Izrael zagroził palestyńskim przywódcom procesami sądowymi "za zbrodnie wojenne", jeśli Palestyna przystąpi do Międzynarodowego Trybunału Karnego. Palestyna jako członek MTK mogłaby wytoczyć przywódcom izraelskim procesy na podstawie takich samych oskarżeń.
Tę drugą możliwość potwierdził profesor prawa na Uniwersytecie Hebrajskim w Jerozolimie Dawid Krec.
Oświadczył on: "Przenoszenie ludności z kraju okupującego na terytorium okupowane jest uważane zgodnie ze Statutem Rzymskim za zbrodnię wojenną. Może to mieć konsekwencje dla każdego żydowskiego osiedla założonego po przystąpieniu Palestyny do MTK".
Agencja AFP, powołując się na komunikat przekazany jej w sobotę z "izraelskich źródeł rządowych" pisze, iż Izrael zagroził pozwaniem przed sąd "wysokich przedstawicieli palestyńskich" za "zbrodnie wojenne". Komunikat ten nie precyzuje jednak, kiedy by to miało nastąpić.
Od kilku miesięcy premier Benjamin Netanjahu i inni czołowi politycy izraelscy w licznych wypowiedziach porównują działania Hamasu w Strefie Gazy do działań Państwa Islamskiego w Iraku i Syrii, oskarżając go o "zbrodnie wojenne".
Politycy izraelscy oskarżają Hamas m.in. o wykorzystywanie ludności cywilnej jako "tarcz ludzkich" podczas ostatniej 50-dniowej ofensywy wojsk izraelskich w Strefie Gazy.
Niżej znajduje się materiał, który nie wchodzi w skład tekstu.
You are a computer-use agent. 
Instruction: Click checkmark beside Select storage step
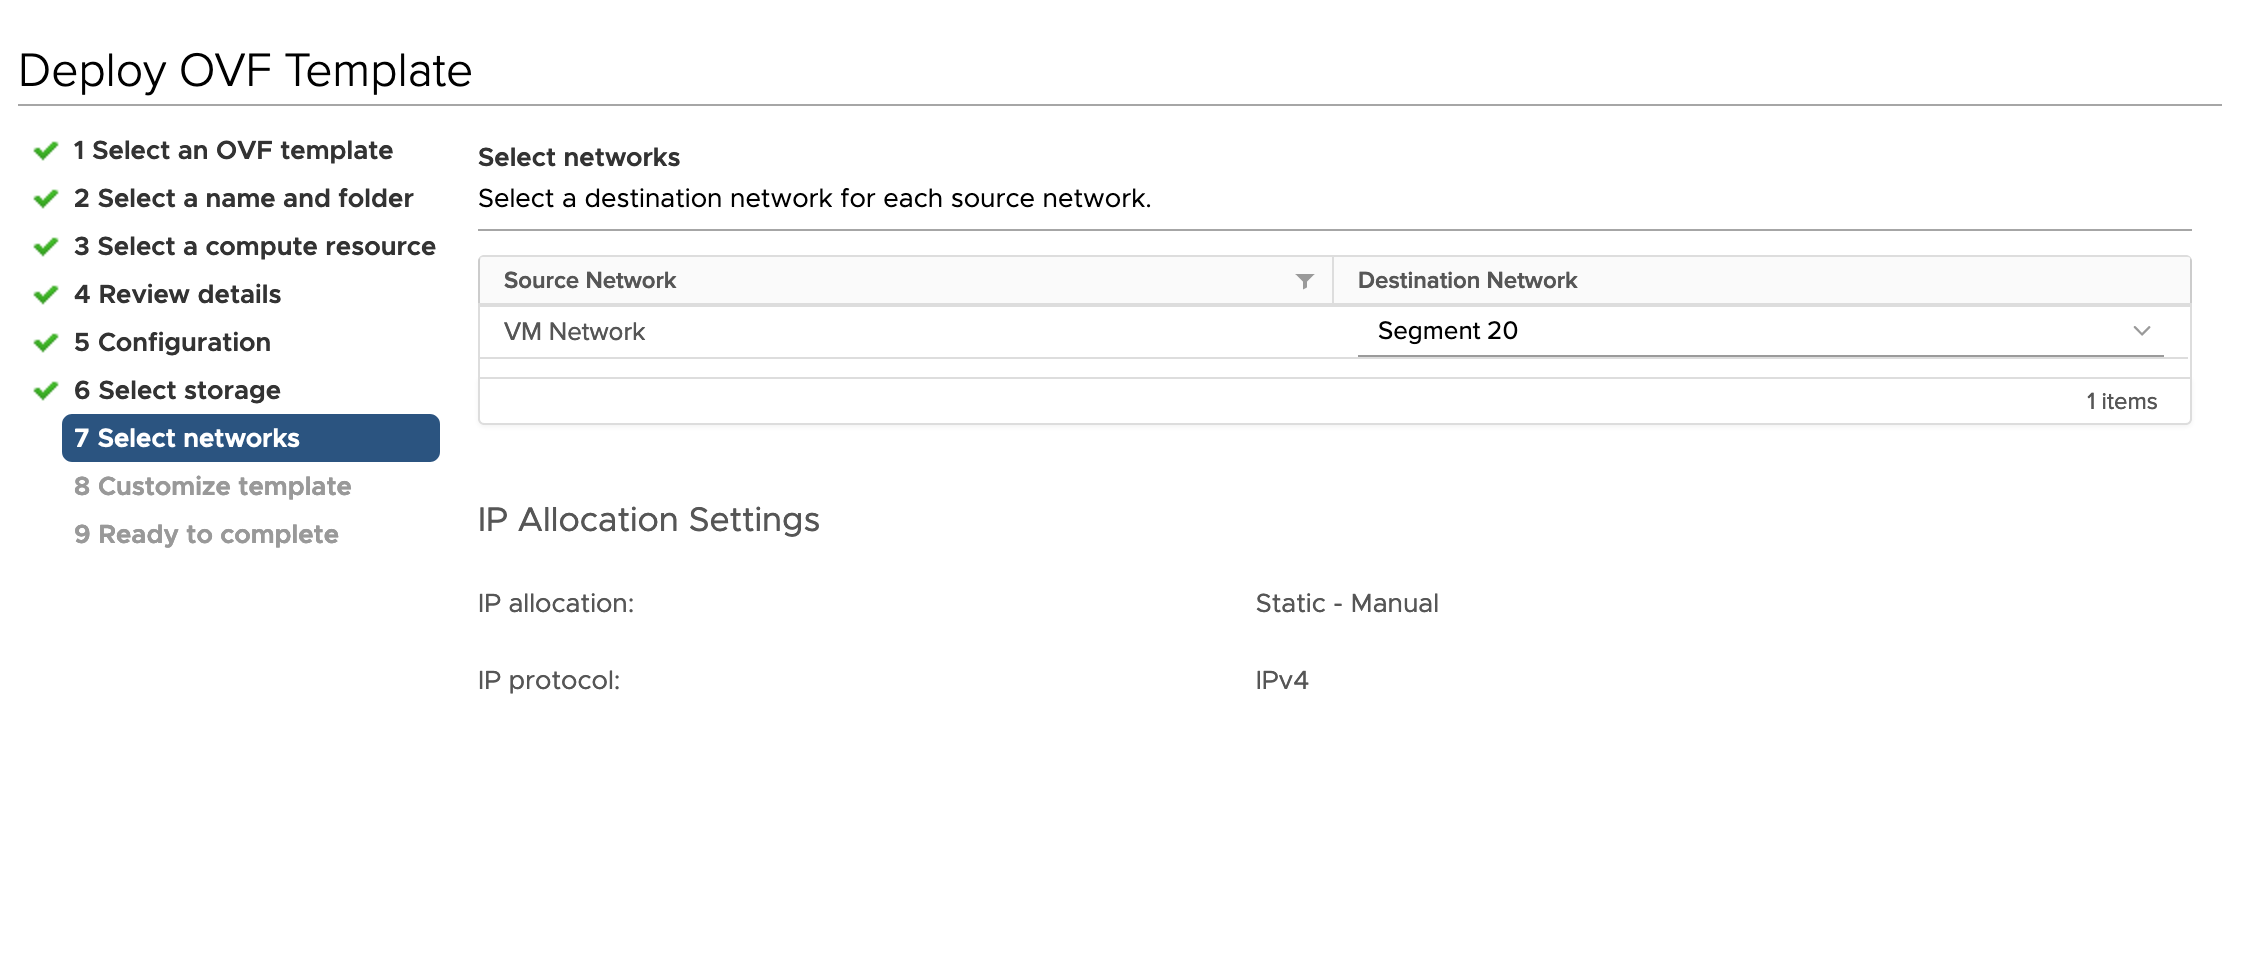click(46, 391)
Zginęło wówczas wskutek izraelskich bombardowań i ostrzału artyleryjskiego 2200 Palestyńczyków i ponad 70 Izraelczyków, niemal wyłącznie żołnierzy.
Formalnie podpisanie Statutu Rzymskiego w celu wejścia do MTK pozwoliłoby Palestyńczykom ścigać Izrael za zbrodnie wojenne. Przewiduje się, że Palestyna zostanie oficjalnie zaakceptowana w ciągu sześciu tygodni jako członek MTK, jednak jurysdykcja tego trybunału nie działa wstecz.
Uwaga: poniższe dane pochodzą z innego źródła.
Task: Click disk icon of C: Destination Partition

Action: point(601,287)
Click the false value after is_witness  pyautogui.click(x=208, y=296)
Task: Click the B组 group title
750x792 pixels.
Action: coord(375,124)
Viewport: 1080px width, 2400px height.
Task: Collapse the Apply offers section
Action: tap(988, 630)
Hiszpański dziennik "El Pais" przewidywał w tych dniach, że jedną z pierwszych konsekwencji akcesu Autonomii Palestyńskiej do MTK będzie zastosowanie przez Izrael surowych sankcji gospodarczych, ponieważ porozumienie pokojowe z Oslo zobowiązuje Palestyńczyków, aby nie przystępowali do organów międzynarodowych w sposób "jednostronny", bez uprzednich negocjacji z rządem izraelskim.
W sobotę Izrael dokonał pierwszego kroku w przewidywanym przez "El Pais" kierunku. Postanowił zamrozić transfer środków pieniężnych dla Autonomii jako "karę" za decyzję Palestyńczyków w sprawie przystąpienia do Międzynarodowego Trybunału Karnego.
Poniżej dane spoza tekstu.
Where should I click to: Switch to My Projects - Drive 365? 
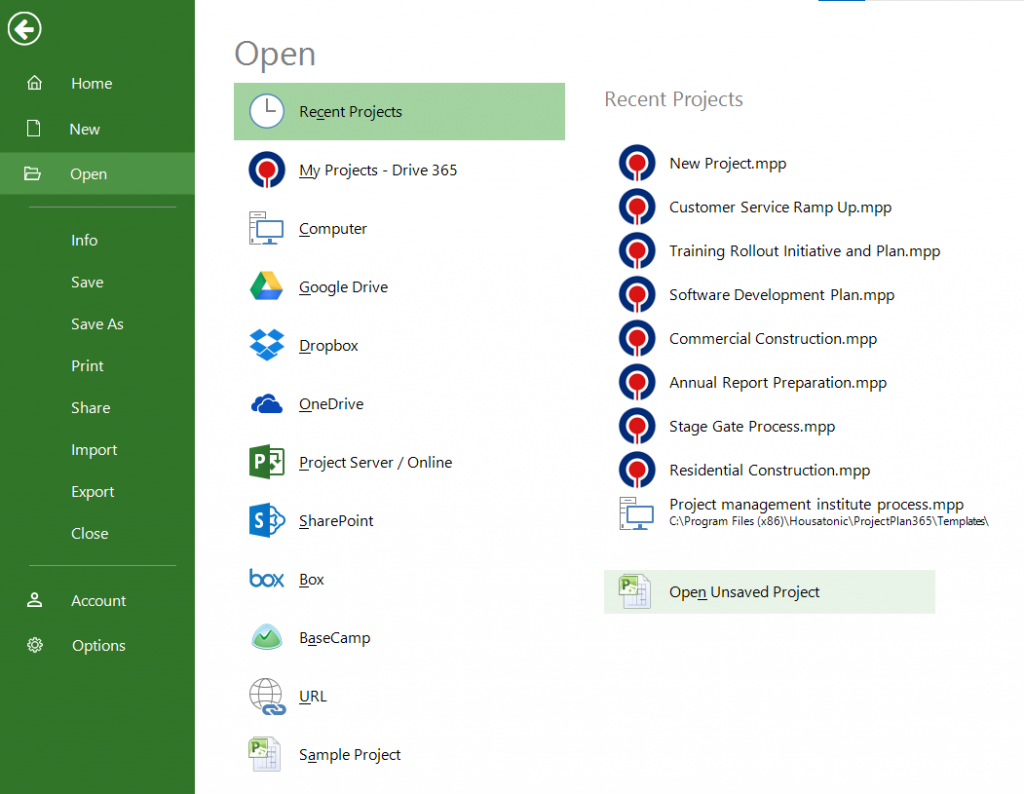coord(377,170)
Premier Benjamin Netanjahu po konsultacji ze swym gabinetem podjął decyzję o zamrożeniu w styczniu transferu w wysokości 500 milionów szekli (ok. 125 milionów dolarów) przeznaczonych na wypłaty uposażeń dla pracowników wszystkich szczebli palestyńskiej administracji, poczynając od rządu.